» **Exercise**
Using the data that follows, return exactly the lines from the one that contains "This screenshot has height=662, width=898." through the one that contains "Click the right", ends included.

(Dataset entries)
+ + + + + + +
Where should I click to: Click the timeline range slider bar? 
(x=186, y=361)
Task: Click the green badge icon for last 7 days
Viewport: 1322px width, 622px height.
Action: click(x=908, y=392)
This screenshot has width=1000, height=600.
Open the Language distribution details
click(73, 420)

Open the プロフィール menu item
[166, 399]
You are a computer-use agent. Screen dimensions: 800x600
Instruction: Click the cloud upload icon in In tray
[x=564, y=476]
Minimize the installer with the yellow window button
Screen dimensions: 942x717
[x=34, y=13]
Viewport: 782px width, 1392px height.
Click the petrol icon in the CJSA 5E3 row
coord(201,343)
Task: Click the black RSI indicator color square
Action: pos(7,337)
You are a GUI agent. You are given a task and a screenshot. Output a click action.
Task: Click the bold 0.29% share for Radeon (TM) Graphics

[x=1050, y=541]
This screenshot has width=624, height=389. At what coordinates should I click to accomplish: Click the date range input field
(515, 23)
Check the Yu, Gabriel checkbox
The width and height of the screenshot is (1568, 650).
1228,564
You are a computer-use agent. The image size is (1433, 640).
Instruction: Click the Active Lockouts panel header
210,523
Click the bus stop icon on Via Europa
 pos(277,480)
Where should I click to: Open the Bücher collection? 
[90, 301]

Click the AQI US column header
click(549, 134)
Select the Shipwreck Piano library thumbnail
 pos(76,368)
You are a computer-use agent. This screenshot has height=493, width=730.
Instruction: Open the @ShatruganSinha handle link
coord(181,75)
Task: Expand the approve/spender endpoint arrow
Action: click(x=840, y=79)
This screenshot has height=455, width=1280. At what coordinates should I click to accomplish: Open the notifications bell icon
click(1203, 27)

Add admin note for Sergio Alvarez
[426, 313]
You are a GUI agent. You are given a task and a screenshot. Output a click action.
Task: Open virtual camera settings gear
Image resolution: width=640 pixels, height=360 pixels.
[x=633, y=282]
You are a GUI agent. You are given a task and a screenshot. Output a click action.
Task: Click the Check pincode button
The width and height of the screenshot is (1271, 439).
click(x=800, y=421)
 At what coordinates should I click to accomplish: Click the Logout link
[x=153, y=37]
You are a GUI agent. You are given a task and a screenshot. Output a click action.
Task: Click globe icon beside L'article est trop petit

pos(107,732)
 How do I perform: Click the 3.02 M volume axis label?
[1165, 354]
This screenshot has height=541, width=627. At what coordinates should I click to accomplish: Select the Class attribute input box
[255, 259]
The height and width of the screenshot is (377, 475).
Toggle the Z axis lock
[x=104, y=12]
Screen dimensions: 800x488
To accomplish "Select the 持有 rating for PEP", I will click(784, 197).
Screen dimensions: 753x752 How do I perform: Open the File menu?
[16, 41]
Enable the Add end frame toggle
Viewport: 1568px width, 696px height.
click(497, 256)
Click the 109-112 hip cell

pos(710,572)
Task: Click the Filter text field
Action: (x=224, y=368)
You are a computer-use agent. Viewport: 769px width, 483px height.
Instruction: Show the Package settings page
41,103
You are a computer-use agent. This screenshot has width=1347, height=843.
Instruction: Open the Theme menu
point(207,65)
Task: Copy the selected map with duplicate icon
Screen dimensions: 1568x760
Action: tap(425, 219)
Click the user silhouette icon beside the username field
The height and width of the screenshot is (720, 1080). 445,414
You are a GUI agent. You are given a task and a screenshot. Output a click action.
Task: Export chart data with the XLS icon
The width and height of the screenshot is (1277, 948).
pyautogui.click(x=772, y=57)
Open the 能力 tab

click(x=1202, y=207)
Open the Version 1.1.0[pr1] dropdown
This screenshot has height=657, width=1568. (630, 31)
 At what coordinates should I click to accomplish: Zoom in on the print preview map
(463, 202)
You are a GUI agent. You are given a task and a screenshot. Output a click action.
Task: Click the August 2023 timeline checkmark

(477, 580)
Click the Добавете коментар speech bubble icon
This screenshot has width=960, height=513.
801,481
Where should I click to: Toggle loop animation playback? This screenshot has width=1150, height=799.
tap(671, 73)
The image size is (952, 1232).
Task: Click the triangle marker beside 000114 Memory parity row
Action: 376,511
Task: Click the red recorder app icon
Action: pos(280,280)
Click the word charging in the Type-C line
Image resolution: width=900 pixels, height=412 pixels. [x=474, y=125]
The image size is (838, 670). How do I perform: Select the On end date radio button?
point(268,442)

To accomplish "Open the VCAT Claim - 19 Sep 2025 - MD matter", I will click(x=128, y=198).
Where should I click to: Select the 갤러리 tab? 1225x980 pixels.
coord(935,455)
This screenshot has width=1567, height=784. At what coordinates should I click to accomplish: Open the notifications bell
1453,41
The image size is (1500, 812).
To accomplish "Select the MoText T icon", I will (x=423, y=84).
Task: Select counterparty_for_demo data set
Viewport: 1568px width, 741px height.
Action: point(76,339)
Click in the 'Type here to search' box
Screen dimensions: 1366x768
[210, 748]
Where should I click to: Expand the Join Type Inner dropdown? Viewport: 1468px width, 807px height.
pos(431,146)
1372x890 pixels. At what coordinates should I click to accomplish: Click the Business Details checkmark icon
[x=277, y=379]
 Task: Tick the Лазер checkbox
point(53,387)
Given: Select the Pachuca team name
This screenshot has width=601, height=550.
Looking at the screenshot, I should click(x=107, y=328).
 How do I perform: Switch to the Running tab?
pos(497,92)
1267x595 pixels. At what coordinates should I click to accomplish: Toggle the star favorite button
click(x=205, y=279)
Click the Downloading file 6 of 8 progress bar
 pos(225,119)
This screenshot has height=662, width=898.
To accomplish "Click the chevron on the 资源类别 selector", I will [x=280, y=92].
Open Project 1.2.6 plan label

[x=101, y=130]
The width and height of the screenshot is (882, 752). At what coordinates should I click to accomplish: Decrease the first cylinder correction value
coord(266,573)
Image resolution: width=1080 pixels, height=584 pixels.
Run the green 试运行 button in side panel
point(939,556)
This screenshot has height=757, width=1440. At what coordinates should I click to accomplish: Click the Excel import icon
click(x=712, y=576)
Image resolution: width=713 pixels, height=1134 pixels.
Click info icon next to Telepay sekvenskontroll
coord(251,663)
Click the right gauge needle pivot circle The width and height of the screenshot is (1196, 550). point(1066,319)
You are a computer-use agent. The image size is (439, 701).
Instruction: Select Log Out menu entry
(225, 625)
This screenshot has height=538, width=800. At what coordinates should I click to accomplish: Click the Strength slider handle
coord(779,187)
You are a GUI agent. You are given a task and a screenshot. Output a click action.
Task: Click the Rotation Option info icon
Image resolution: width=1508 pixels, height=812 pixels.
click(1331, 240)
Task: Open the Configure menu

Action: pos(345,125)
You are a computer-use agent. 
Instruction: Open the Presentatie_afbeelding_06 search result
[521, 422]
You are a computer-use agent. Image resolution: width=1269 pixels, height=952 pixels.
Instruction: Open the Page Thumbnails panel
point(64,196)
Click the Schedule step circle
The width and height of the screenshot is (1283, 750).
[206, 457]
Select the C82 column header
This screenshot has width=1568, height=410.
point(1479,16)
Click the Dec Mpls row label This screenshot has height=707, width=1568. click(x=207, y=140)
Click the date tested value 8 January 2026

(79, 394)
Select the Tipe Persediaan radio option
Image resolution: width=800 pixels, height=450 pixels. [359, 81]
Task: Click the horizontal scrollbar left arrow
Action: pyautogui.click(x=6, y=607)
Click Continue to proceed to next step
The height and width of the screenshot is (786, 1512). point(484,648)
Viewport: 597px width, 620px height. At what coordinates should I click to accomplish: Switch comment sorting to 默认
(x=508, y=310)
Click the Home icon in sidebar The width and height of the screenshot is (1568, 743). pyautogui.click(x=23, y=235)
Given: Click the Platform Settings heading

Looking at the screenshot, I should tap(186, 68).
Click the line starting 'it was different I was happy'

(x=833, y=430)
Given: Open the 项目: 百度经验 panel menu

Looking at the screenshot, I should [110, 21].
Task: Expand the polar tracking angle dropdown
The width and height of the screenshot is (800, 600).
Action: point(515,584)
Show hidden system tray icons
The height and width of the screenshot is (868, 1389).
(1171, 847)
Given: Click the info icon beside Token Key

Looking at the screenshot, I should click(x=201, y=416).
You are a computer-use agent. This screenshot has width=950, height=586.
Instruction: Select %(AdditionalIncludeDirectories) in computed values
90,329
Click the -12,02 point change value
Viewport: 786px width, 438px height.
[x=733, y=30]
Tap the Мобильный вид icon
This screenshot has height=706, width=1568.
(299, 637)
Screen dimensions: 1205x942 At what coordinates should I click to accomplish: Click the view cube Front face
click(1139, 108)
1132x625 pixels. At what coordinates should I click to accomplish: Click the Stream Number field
+ + + + + + +
» **Output for this exercise**
This screenshot has height=662, width=898.
To accomplish "Click the chevron on the 资源类别 selector", I will [x=280, y=92].
Open Project 1.2.6 plan label

[x=101, y=130]
The width and height of the screenshot is (882, 752). At what coordinates should I click to accomplish: Decrease the first cylinder correction value
coord(266,573)
Image resolution: width=1080 pixels, height=584 pixels.
Run the green 试运行 button in side panel
point(939,556)
This screenshot has height=757, width=1440. At what coordinates should I click to accomplish: Click the Excel import icon
click(x=712, y=576)
Image resolution: width=713 pixels, height=1134 pixels.
Click info icon next to Telepay sekvenskontroll
coord(251,663)
Click the right gauge needle pivot circle The width and height of the screenshot is (1196, 550). point(1066,319)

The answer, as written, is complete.